▶ _Problem details_
Pull every line that includes the word "computer" from the data.
[[ Provided records, beginning ]]
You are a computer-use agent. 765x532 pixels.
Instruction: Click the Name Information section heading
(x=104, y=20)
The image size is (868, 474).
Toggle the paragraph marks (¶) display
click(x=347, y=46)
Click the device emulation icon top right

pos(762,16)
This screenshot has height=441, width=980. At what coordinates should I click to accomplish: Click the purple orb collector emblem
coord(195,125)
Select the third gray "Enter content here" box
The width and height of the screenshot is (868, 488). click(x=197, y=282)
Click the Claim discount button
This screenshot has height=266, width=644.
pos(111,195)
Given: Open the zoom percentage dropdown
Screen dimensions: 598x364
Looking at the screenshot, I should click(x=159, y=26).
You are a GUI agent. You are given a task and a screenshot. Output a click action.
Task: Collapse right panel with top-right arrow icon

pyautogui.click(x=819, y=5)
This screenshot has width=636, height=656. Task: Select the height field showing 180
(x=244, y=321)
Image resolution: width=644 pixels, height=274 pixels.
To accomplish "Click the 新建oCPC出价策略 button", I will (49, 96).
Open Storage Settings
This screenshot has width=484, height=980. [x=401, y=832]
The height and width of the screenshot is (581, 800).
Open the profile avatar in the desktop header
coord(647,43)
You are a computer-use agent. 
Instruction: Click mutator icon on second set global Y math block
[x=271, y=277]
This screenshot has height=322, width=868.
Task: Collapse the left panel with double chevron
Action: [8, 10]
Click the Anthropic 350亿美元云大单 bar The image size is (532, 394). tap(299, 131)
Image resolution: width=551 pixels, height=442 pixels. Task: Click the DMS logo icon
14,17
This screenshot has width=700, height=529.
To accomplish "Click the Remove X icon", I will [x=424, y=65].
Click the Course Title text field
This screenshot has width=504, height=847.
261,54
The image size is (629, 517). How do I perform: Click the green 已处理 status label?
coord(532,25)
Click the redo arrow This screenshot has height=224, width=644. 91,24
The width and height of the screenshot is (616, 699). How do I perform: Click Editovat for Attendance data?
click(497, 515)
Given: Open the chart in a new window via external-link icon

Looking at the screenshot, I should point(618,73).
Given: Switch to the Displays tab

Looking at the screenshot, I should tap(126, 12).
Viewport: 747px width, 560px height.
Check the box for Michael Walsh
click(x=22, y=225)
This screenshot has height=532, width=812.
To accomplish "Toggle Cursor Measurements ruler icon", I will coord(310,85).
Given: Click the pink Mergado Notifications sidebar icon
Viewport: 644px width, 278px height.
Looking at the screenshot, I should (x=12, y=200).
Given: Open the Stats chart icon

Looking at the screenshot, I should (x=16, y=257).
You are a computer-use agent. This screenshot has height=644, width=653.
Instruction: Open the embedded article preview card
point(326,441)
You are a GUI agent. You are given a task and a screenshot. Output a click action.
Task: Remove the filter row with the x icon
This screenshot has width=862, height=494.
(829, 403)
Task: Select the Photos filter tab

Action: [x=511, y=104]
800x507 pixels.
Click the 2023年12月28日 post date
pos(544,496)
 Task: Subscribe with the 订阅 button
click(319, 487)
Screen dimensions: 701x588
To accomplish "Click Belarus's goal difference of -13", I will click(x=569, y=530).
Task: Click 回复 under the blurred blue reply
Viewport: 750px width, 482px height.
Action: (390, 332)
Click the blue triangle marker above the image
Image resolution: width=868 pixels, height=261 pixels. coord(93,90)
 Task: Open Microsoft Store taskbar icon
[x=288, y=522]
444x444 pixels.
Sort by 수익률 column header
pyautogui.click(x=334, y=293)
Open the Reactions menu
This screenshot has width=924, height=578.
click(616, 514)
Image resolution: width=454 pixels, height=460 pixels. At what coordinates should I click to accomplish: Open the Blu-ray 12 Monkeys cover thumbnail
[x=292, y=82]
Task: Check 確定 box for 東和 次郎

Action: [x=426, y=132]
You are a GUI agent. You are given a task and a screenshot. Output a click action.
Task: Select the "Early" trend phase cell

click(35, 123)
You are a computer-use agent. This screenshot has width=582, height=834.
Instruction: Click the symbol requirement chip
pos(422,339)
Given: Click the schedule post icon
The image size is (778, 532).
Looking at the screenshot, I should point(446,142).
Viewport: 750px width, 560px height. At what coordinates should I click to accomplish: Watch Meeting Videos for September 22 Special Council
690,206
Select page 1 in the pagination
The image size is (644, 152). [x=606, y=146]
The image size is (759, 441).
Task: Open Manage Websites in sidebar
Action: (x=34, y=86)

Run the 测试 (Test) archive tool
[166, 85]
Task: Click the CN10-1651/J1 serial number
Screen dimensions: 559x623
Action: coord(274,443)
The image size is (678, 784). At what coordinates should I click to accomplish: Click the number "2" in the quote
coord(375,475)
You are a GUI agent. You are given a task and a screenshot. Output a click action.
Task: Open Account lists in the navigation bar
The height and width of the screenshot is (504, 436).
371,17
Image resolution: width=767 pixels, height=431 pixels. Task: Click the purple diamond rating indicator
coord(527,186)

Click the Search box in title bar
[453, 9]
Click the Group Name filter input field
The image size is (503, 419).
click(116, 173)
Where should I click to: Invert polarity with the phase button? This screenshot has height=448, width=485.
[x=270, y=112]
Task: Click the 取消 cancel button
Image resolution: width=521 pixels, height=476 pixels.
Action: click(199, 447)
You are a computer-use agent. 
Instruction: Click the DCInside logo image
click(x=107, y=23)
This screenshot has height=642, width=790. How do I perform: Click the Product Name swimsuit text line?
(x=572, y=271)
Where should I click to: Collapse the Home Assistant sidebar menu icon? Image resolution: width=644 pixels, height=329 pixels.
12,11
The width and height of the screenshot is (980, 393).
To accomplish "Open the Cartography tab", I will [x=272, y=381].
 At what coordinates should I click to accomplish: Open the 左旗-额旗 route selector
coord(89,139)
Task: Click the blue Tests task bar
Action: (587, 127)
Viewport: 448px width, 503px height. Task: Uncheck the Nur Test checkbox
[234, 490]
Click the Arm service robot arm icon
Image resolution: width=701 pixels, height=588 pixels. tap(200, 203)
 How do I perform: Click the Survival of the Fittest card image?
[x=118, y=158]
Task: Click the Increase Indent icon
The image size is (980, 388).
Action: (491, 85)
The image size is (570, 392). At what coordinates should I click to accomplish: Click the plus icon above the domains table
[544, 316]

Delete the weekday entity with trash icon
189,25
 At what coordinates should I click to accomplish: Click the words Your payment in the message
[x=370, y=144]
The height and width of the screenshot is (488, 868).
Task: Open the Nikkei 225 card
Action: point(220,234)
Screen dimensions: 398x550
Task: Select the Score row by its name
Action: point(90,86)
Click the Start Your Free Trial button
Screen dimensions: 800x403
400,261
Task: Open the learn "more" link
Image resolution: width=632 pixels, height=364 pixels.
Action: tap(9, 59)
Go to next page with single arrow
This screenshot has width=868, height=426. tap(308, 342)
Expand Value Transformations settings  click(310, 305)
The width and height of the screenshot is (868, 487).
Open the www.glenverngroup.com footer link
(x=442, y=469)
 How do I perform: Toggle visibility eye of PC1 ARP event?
[[ Provided records, end ]]
▶ _Answer for this exercise_
You are a computer-use agent. 765x532 pixels.
You are a computer-use agent. 
You are a computer-use agent. This screenshot has height=644, width=653.
You are a computer-use agent. This screenshot has width=582, height=834.
You are a computer-use agent. 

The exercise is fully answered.